Let $A,B,C$ be $G$-modules and $0 \rightarrow A\xrightarrow{f} B\xrightarrow{g} C\rightarrow 0$ be a short exact sequence. Let $X^G$ denote the subset of $X$ fixed by $G$. Then the sequence $$0 \rightarrow A^G \xrightarrow{f_1} B^G\xrightarrow{g_1}C^G$$ is exact (where $f_1,g_1$ are restrictions of $f,g$), but adding $0$ to the right may not give exactness. Let $H^1(G,A)$ denote the first cohomology group of $G$ over $A$; similarly define $H^1(G,B)$, $H^1(G,C)$ .

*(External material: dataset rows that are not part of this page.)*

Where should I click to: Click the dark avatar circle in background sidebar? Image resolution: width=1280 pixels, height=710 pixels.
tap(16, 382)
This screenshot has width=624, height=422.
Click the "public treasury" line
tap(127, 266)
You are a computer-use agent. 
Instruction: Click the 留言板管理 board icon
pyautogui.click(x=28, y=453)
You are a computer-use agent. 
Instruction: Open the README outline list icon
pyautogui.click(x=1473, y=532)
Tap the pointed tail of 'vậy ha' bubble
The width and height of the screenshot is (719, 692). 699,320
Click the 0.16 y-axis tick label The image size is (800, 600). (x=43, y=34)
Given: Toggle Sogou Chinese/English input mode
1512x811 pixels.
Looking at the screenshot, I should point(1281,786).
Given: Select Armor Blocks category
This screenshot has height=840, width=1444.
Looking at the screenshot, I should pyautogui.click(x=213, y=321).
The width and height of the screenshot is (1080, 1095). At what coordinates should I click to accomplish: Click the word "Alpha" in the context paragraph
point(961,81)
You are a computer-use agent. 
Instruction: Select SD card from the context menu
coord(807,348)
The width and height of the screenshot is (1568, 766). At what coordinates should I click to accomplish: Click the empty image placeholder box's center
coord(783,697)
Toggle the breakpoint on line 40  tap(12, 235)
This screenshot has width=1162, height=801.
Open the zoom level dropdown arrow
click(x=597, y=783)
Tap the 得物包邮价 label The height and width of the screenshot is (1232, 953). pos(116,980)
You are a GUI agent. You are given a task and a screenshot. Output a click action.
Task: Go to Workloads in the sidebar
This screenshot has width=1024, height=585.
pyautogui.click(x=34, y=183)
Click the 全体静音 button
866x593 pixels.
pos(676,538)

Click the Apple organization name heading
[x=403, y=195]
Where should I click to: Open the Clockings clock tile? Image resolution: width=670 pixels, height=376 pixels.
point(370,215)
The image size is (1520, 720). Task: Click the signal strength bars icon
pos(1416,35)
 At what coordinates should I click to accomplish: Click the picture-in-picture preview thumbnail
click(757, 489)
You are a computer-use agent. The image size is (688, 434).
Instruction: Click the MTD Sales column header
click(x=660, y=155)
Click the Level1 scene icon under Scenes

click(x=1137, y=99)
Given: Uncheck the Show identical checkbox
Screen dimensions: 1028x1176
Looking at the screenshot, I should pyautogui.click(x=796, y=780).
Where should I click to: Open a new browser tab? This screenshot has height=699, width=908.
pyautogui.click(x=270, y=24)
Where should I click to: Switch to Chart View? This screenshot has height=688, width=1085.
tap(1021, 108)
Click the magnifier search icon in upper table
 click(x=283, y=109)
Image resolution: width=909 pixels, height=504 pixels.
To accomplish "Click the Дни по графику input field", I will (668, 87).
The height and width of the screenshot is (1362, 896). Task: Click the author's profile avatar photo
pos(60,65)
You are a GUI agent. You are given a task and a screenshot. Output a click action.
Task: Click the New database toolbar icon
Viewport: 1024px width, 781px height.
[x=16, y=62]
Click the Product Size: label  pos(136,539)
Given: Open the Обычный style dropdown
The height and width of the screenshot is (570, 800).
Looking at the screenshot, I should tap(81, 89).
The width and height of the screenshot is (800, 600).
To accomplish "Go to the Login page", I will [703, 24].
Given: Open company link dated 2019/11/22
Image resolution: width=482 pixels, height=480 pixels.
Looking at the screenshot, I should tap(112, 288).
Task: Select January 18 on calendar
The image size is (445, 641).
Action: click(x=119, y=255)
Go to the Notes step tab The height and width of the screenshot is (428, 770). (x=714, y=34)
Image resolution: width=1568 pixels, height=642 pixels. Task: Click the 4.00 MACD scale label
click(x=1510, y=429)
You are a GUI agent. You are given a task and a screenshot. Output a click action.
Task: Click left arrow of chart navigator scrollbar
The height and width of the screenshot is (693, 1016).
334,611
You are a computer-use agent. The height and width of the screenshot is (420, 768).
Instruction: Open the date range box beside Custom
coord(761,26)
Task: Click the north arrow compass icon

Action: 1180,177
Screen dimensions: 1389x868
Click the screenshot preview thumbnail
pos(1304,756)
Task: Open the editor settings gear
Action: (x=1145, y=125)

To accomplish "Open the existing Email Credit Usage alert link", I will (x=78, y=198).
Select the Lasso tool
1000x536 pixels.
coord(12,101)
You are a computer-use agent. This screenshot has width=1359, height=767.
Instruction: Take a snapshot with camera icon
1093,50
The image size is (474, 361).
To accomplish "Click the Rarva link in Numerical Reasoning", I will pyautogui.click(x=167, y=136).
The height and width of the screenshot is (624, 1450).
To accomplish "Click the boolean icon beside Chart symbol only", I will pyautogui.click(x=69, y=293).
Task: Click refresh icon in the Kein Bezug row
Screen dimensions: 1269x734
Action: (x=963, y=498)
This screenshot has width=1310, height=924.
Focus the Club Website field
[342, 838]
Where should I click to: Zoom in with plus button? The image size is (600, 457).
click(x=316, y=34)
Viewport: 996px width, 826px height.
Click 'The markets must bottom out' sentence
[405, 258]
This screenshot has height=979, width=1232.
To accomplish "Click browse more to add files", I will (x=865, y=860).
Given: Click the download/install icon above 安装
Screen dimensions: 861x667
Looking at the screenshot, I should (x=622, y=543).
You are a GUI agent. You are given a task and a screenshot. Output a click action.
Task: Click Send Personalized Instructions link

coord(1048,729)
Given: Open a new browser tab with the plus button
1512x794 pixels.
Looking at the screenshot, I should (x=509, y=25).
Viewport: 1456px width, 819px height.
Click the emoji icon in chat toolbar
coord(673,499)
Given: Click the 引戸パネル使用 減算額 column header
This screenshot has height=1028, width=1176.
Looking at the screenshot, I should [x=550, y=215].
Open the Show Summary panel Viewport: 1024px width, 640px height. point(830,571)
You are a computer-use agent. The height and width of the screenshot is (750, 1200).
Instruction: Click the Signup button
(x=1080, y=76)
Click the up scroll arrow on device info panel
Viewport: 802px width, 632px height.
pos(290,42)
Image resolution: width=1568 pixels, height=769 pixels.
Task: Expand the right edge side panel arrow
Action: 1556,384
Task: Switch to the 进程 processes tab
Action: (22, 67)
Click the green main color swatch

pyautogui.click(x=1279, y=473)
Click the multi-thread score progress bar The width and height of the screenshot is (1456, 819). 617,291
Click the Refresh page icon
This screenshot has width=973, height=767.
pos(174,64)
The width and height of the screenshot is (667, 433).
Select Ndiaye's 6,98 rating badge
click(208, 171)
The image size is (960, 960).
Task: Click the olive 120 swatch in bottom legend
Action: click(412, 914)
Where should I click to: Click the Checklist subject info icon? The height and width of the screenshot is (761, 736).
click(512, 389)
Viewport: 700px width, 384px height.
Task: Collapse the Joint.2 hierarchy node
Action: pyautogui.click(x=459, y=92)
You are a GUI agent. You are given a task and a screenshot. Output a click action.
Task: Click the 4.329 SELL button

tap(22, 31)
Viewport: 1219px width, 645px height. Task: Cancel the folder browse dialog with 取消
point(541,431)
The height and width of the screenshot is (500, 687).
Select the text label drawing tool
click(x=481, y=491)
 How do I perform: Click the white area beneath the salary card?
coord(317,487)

For $c\in C^G$, choose $b\in B$ such that $g(b)=c$. Then define a derivation (or crossed hom.) $f:G\rightarrow A$ by $f(x)=b^x-b$ (here $b^x=$ action of $x\in G$ on $b\in B$.) That $b^x-b$ is in $A$ follows from the fact that $c$ is in $C^G$; we will not write its proof.
If $b'$ is another preimage of $c$ under $g$, then the corresponding derivation $f':G\rightarrow A$, $f'(x)=b'^x-b'$ differs from $f$ by a principal derivation. This allows to define a function $\delta$ (connecting homomorphism) from $C^G$ to $H^1(G,A)$ by $$\delta(c)=\{f:x\mapsto b^x-b\}.$$ (In RHS, it is not a set, but $\delta(c)$ is the map $f$ given as in bracket.)
Consider the sequence $$C^G \xrightarrow {\delta} H^1(G,A) \xrightarrow{f^*} H^1(G,B)\xrightarrow{g^*} H^1(G,C).$$ Aim is to prove exactness of this sequence. I troubled in exactness at $H^1(G,A)$.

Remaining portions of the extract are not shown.